Objective: To compare healthcare use and associated costs in patients with migraine and patients without migraine headache.
Design: Retrospective review of a managed care organization's medical and pharmacy claims databases for claims filed between January 1, 1989 and June 30, 1990.
Patients: Patients between 18 and 64 years old with a 12-month minimum enrollment in the health plan, including enrollment for the prescription drug benefit. Migraine group (n = 1336) inclusion required a medical claim with the diagnosis of migraine headache and a pharmacy claim for a medication potentially used for migraine treatment. Comparison group (n = 1336) inclusion required at least one medical claim with no diagnosis of migraine; a pharmacy claim was not required. Comparison group patients were matched to migraine group patients by age, gender, enrollment status, and subscriber or dependent enrollment status.

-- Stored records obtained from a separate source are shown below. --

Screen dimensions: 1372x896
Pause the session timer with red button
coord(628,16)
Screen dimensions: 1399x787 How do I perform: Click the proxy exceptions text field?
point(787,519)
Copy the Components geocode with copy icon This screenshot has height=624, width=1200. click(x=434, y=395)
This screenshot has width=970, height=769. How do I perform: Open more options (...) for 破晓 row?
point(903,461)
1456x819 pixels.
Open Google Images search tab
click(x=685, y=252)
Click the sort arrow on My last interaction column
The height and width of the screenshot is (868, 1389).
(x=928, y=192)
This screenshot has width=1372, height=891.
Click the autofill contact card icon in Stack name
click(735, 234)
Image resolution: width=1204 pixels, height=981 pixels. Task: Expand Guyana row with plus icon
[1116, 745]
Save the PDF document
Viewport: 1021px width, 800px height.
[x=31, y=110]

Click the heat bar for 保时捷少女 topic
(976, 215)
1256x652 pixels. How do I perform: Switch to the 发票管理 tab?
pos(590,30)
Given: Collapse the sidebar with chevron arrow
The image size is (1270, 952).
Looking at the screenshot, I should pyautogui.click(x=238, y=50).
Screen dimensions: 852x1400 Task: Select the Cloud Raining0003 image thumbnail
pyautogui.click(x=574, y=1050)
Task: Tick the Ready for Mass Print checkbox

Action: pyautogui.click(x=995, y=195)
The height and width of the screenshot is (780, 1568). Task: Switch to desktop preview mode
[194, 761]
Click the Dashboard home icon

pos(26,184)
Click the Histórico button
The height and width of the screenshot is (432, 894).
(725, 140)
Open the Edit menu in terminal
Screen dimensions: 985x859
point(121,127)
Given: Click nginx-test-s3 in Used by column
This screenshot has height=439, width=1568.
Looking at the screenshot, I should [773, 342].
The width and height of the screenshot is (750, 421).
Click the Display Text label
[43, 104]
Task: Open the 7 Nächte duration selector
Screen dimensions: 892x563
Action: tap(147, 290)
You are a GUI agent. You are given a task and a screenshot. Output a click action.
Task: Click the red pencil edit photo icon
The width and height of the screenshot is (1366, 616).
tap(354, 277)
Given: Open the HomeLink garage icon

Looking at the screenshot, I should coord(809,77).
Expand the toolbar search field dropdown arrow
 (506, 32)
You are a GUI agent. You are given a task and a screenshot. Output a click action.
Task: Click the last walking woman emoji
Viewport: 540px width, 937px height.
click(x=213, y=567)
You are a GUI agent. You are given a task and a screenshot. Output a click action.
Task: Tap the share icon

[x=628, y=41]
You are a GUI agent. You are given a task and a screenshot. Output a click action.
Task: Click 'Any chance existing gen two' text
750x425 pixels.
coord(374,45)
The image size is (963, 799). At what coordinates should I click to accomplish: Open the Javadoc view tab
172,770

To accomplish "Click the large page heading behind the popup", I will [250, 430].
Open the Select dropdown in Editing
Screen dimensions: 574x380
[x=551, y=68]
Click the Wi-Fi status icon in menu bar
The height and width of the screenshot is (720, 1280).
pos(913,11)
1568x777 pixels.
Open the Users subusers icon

Outcome measures: Total health services use, diagnosis-specific use of services, diagnostic procedures performed, comorbid conditions, medication use, and associated costs were tallied.
Results: Migraineurs generated nearly twice as many medical claims as comparison group patients, and nearly 2.5 times as many pharmacy claims. Number of claims generated and numbers of patients who generated claims within each of 19 diagnostic categories indicated greater comorbidity in the migraine group. Migraineurs used emergency services more than did patients in the comparison group. Total medical and pharmacy claims costs were $3.4 million for the migraine group and $2.1 million for the comparison group. The average amount paid per member-month of enrollment was significantly greater in the migraine group than in the comparison group. Comorbid conditions were responsible for a significant portion of costs in the migraine group. The migraine group incurred $83,537 for diagnostic procedures compared with $13,140 incurred by the comparison group.
Conclusions: Patients with migraine had greater morbidity in general and incurred 64 percent greater costs in healthcare resource use compared with patients without migraine.